He found fellow Guatemalans along with Mexicans and others who had left their countries with similar aspirations. He and his wife settled in a house with a porch, his brother Jovani said. The couple had two children, and Jose López often picked them up from school.
About two years ago, he took a new job, working late nights for a contractor repairing roads on Maryland bridges.
He didn’t mind the arduous hours because he viewed his purpose in life as providing food and shelter for his family, Mr. López’s older brother said.
Early Tuesday morning, a friend of both brothers called Jovani López with harrowing news.

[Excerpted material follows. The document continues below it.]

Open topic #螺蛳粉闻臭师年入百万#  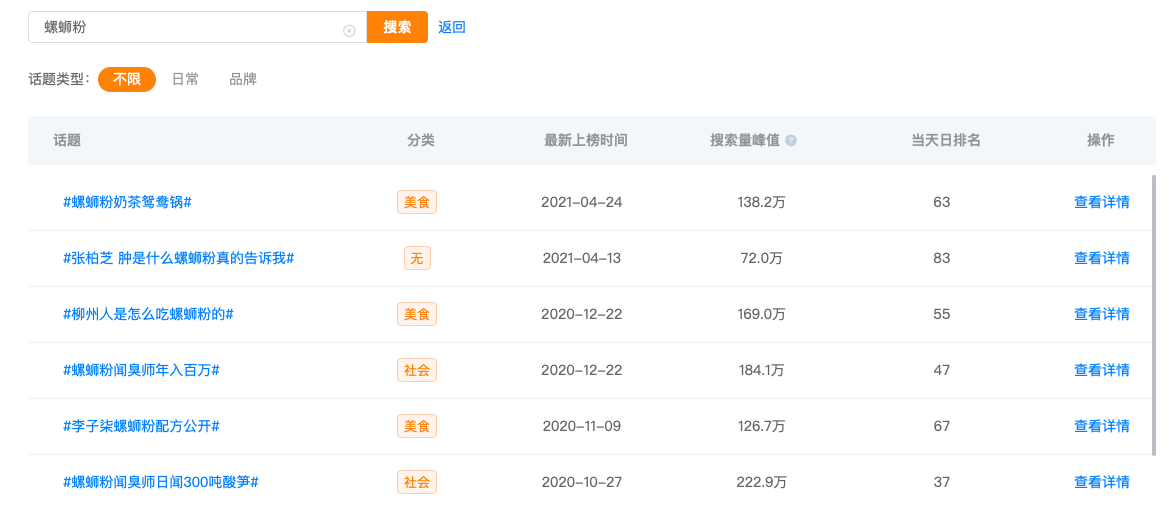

A ship struck a bridge that Jose López had been working on, causing it to collapse and sending six workers, including Mr. Lopez, into the Petapsco River. Hours later, Jovani López learned that they were dead.
“He was there to work,” Jovani López said on Thursday outside of the family’s home, where relatives embraced and cried. “Who could’ve ever imagined this?”
That question has echoed across Baltimore’s Hispanic community, as it mourns the six workers.
Five of them have been identified by the authorities, relatives or advocacy organizations: Mr. López, who was in his 30s; Alejandro Hernandez Fuentes, 35, also of Baltimore; Dorlian Ronial Castillo Cabrera, 26, of Dundalk, Md.; Miguel Luna, who was in his 40s and from El Salvador; and Maynor Yasir Suazo Sandoval, who was in his 30s and from Honduras. The authorities have said there are six victims.
They were men who had gone to work on a bridge late into the night, in cold temperatures, to ensure that thousands of other Marylanders could use the Francis Scott Key Bridge to make it to their own jobs.
“And they never came home,” said Lucía Islas, a community leader and president of Comité Latino de Baltimore, a nonprofit that assists the Hispanic community. Ms. Islas and other Latino community leaders have hosted meetings this week to highlight how immigrants often do the difficult and dangerous jobs that others do not want to do, such as roofing and road maintenance.
Last year, six highway workers, including two brothers from El Salvador and a father and son, were killed on a busy highway outside Baltimore when they were struck by a car that plowed into their work zone.
The dramatic ship crash, collapse of the bridge and the frantic search for survivors have captured the attention of the city and the country, but the disaster has cast a particular pall over the growing Hispanic community in and around Baltimore. From Dominican barbershops and Mexican taquerias to markets stocked with mango and tamarind candy, communities such as Highlandtown, Dundalk and Glen Burnie have been transformed by waves of immigrants from Latin America.
Zeke Cohen, a Baltimore City Council member whose district includes Highlandtown, said that the city had benefited by embracing its immigrants. He credited them for starting businesses, lowering vacancies in the housing market and reversing the blight that had marked some neighborhoods.
“It’s a blessing.”
Even as they are grateful for the support and concern, friends and family members of the victims said they were preoccupied with unanswered questions, none more painful than whether more could have been done to save the men.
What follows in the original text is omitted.